### Instructions for the task
Convert every line of the data below into a Markdown table with two columns, Row and Line. Put a running number in Row and the line itself in Line, and skip any blank lines.

### Data shown

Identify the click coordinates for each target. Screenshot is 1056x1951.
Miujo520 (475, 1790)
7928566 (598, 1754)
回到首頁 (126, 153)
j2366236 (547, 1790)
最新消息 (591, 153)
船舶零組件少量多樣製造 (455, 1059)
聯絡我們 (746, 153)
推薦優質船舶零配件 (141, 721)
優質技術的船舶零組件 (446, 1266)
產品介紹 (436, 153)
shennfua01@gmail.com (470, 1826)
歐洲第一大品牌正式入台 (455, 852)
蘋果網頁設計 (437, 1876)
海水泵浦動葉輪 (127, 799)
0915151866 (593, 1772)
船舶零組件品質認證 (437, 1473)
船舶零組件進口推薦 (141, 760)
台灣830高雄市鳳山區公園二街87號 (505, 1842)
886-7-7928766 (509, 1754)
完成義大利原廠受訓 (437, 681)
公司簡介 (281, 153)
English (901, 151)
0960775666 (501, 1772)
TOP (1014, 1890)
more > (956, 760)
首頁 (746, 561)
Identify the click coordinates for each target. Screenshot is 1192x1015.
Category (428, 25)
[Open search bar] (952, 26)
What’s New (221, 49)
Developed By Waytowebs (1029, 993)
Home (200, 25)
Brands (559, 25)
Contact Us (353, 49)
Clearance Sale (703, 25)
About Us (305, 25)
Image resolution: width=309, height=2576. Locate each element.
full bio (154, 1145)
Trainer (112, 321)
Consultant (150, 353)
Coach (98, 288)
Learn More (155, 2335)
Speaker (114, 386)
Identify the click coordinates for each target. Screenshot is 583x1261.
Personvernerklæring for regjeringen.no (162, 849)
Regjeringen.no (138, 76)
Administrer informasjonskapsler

### Worked solution
| Row | Line |
|---|---|
| 1 | Identify the click coordinates for each target. Screenshot is 1056x1951. |
| 2 | Miujo520 (475, 1790) |
| 3 | 7928566 (598, 1754) |
| 4 | 回到首頁 (126, 153) |
| 5 | j2366236 (547, 1790) |
| 6 | 最新消息 (591, 153) |
| 7 | 船舶零組件少量多樣製造 (455, 1059) |
| 8 | 聯絡我們 (746, 153) |
| 9 | 推薦優質船舶零配件 (141, 721) |
| 10 | 優質技術的船舶零組件 (446, 1266) |
| 11 | 產品介紹 (436, 153) |
| 12 | shennfua01@gmail.com (470, 1826) |
| 13 | 歐洲第一大品牌正式入台 (455, 852) |
| 14 | 蘋果網頁設計 (437, 1876) |
| 15 | 海水泵浦動葉輪 (127, 799) |
| 16 | 0915151866 (593, 1772) |
| 17 | 船舶零組件品質認證 (437, 1473) |
| 18 | 船舶零組件進口推薦 (141, 760) |
| 19 | 台灣830高雄市鳳山區公園二街87號 (505, 1842) |
| 20 | 886-7-7928766 (509, 1754) |
| 21 | 完成義大利原廠受訓 (437, 681) |
| 22 | 公司簡介 (281, 153) |
| 23 | English (901, 151) |
| 24 | 0960775666 (501, 1772) |
| 25 | TOP (1014, 1890) |
| 26 | more > (956, 760) |
| 27 | 首頁 (746, 561) |
| 28 | Identify the click coordinates for each target. Screenshot is 1192x1015. |
| 29 | Category (428, 25) |
| 30 | [Open search bar] (952, 26) |
| 31 | What’s New (221, 49) |
| 32 | Developed By Waytowebs (1029, 993) |
| 33 | Home (200, 25) |
| 34 | Brands (559, 25) |
| 35 | Contact Us (353, 49) |
| 36 | Clearance Sale (703, 25) |
| 37 | About Us (305, 25) |
| 38 | Image resolution: width=309, height=2576. Locate each element. |
| 39 | full bio (154, 1145) |
| 40 | Trainer (112, 321) |
| 41 | Consultant (150, 353) |
| 42 | Coach (98, 288) |
| 43 | Learn More (155, 2335) |
| 44 | Speaker (114, 386) |
| 45 | Identify the click coordinates for each target. Screenshot is 583x1261. |
| 46 | Personvernerklæring for regjeringen.no (162, 849) |
| 47 | Regjeringen.no (138, 76) |
| 48 | Administrer informasjonskapsler |